2. The casket of claim 1 further comprising a lid fixedly attached to the casket in a closed position.
3. A method of providing a casket or coffin for funeral services comprising:
providing said casket or coffin having a top, at least one end and side walls
providing in said at least one end, a relatively moveable drawer;
placing an urn containing a decedent's ashes on the drawer in a position retracted from the coffin or casket;
conveying said urn into said coffin or casket by relatively moving said drawer into said coffin or casket;
displaying said casket or coffin containing said urn in a funeral service.
4. The method of claim 3 wherein the drawer is locked after said conveying step.
5. The method of claim 3 wherein the coffin or casket is reused to receive at least one other decedent's ashes.

1. Field of the Invention

A casket or coffin is provided with a drawer to receive an urn or other vessel containing ashes of a decedent.

2. Description of the Related Art

The use of caskets or coffins to contain a decedent's remains is an integral part of viewings, religious ceremonies and other funeral practices, especially military or state funerals. However, due to the scarcity of burial plots and/or the changing preference of decedents, their estates or their families, cremation is increasingly becoming more prevalent. Decedent's remains, in the form of ashes after cremation, are typically temporarily or permanently contained in an urn. Although such urns can be displayed at the aforementioned viewing, religious ceremonies and other funeral practices, the customary manner of displaying a casket or coffin during such events appears to be desirable among mourners, friends and family of the decedent.
::::
• **Directives**:
(a) How would you translate this sentence from the casket patent extract into Spanish: "A casket or coffin is provided with a drawer to receive an urn or other vessel containing ashes of a decedent."
(b) Can you carry the casket patent extract forward with the passage that would follow its final sentence?

• **Information supplied**:
::::
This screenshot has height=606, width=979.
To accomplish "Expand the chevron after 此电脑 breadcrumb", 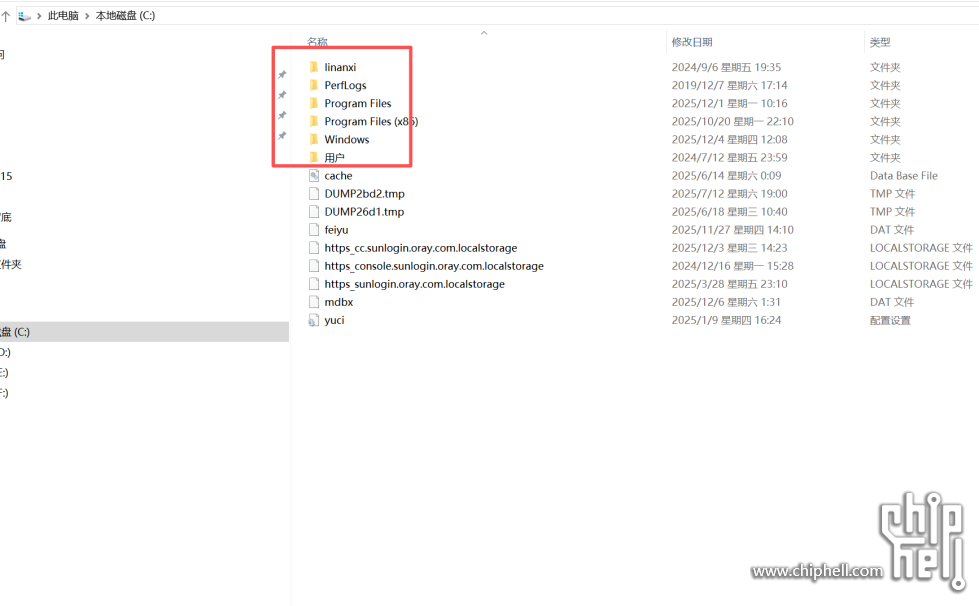I will pyautogui.click(x=87, y=16).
::::
• **Expected outputs**:
(a) Se proporciona un ataúd o féretro con un cajón para recibir una urna u otro recipiente que contenga las cenizas de un difunto.

(b)
There has heretofore been no manner in which to satisfy the customary display of a casket containing a decedent's remains in the form of ashes.


It is, thus, an object of the invention to provide a casket or coffin with a receptacle receiving enclosure to hold an urn or other vessel containing decedent's ashes after cremation in the casket or coffin.

It is a further object of the invention to provide a method of conducting a viewing, religious service or other funeral service, including military or state funerals, wherein a casket or coffin (hereinafter collectively “casket”) containing a vessel for receiving decedent's remains in the form of ashes following cremation, is used in said method.

These and other objects of the invention will become apparent in connection with the following drawings and description of the invention.


FIG. 1 is a perspective view of a casket (with the lid removed for illustrative purposes) defining a space for receiving a vessel containing a decedent's ashes following cremation;

FIG. 2 is an end view of the casket of FIG. 1 showing the opening to the space;

FIG. 3 is an end view of a drawer slidable relative to said space in said casket for conveying the vessel containing decedent's remains into said space; and

FIG. 4 is a side view of FIG. 3.


Referring to FIG. 1 is shown a casket 10 (with the lid removed to show details of the interior of the casket 10). Casket 10 can be of generally familiar construction and may be made of wood, metal, or other materials conventional to construction of caskets. It may be provided with familiar finishes, including gun metal, gold tone and other high quality finishes suitable for use in military or state funerals. To this extent, the exterior of the casket may be provided with brass or other hardware 12; edge adornments 14, reminiscent of monument stair steps or other aesthetic features.

The casket 10 is of generally conventional structure having end walls 16, 18 and side walls 20, 22 mounted upon a decorative base 24. When made of metal, the end and side walls may be spot welded to the base.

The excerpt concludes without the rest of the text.